En medio del ecosistema de puna, tras las montañas que resguardan el Lago Titicaca, surge un sitio arqueológico de la que alguna vez fue la capital de la nación de los tiwanacotas, un pueblo contemporáneo de los egipcios, anterior a los incas y que aun hoy sigue demostrando unos avanzados conocimientos en astronomía, ingeniería, agricultura y arquitectura.
"Estas no son unas ruinas, las ruinas son sitios abandonados, sin vida" dice el alcalde del municipio de Tihuanaco. "Este es un sitio sagrado, que sigue dándonos la fuerza para la vida".

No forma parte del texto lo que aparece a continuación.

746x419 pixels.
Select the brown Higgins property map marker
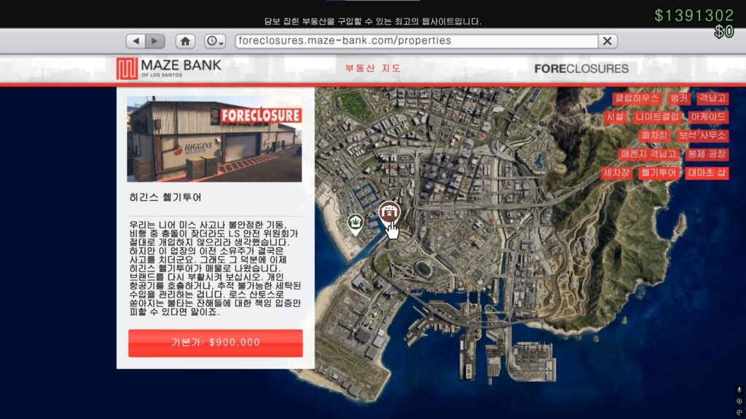[390, 212]
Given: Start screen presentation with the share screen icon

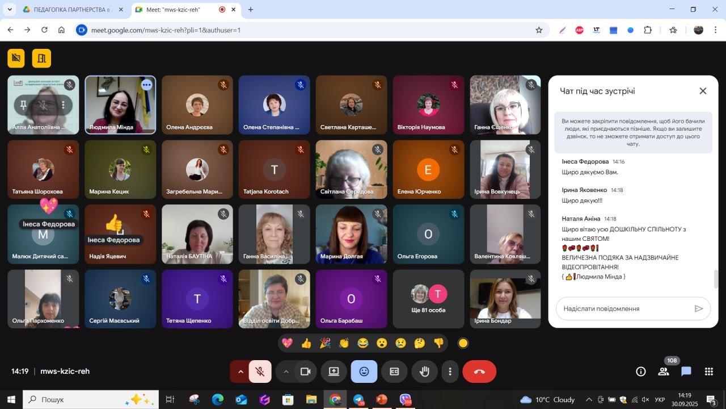Looking at the screenshot, I should click(334, 372).
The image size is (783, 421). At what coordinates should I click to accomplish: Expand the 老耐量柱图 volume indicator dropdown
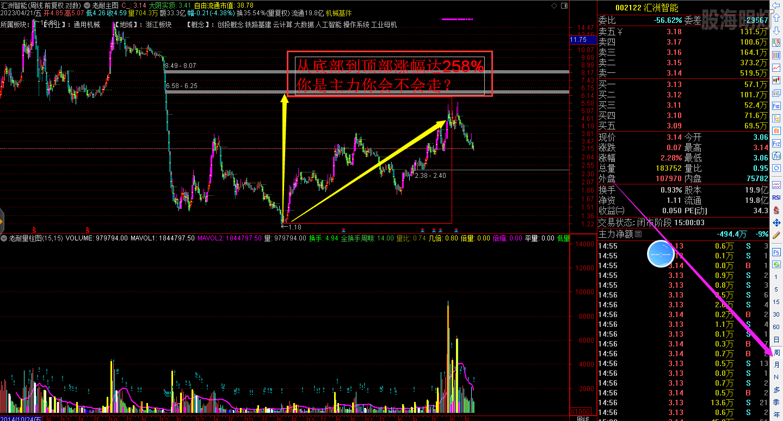4,238
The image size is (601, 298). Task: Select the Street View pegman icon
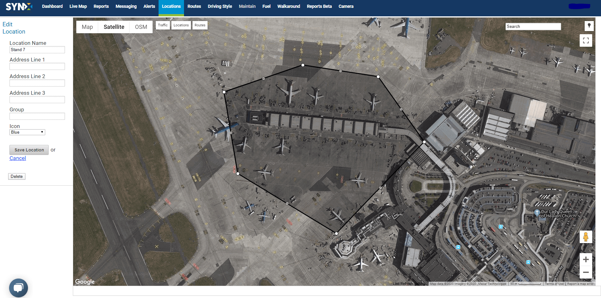[x=586, y=237]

El templo de Kalasasaya es la representación del mundo medio, a su lado se encuentra la pirámide de Akapana, representación del mundo de arriba, más allá el templete semisubterráneo que representa el mundo de abajo. Entre los tres se mantiene el equilibrio del mundo.
Los humanistas fueron recibidos por un yatiri o chmán aymara quien orientó un rito en el que también participaron los voceros del humanismo para Europa, Giorgio Shultze, para Norteamérica Chris Wells y para América Latina Tomás Hirsch.
La ceremonia indígena fue continuada con un oficio humanista. La respuesta de la Pacha Mama fue el sobre vuelo de tres hermosas aves sobre el templo de Kalassaya.
Con esta energía que nos dio el contacto con lo profundo de cada uno de nosotros se comenzaron las actividades del Segundo Foro Humanista Latinoamericano.